Please copy every line from the records below that contains the string "click".

--------------------

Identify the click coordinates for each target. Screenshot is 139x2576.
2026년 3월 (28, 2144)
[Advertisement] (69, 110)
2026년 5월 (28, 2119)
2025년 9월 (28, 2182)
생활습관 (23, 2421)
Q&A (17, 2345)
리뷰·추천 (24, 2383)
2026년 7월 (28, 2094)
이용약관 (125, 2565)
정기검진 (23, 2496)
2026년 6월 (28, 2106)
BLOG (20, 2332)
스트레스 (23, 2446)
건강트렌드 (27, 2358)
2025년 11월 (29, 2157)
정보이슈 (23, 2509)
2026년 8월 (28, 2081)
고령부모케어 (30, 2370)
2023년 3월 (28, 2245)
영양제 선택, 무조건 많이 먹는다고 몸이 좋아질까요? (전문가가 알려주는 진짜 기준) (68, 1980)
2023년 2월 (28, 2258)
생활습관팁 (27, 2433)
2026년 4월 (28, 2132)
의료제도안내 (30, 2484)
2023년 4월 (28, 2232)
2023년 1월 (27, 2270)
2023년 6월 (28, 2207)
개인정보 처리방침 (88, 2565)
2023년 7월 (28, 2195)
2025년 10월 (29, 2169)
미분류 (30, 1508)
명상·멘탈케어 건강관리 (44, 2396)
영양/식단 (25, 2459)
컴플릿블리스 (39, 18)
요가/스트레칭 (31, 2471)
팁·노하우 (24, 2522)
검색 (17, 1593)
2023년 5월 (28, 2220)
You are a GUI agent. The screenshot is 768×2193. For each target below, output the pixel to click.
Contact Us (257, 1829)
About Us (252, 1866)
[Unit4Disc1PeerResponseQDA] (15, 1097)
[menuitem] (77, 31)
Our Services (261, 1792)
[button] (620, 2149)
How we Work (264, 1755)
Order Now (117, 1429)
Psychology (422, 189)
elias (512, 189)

--------------------

### EXERCISE OUTPUT:
Identify the click coordinates for each target. Screenshot is 139x2576.
You are a GUI agent. The screenshot is 768×2193. For each target below, output the pixel to click.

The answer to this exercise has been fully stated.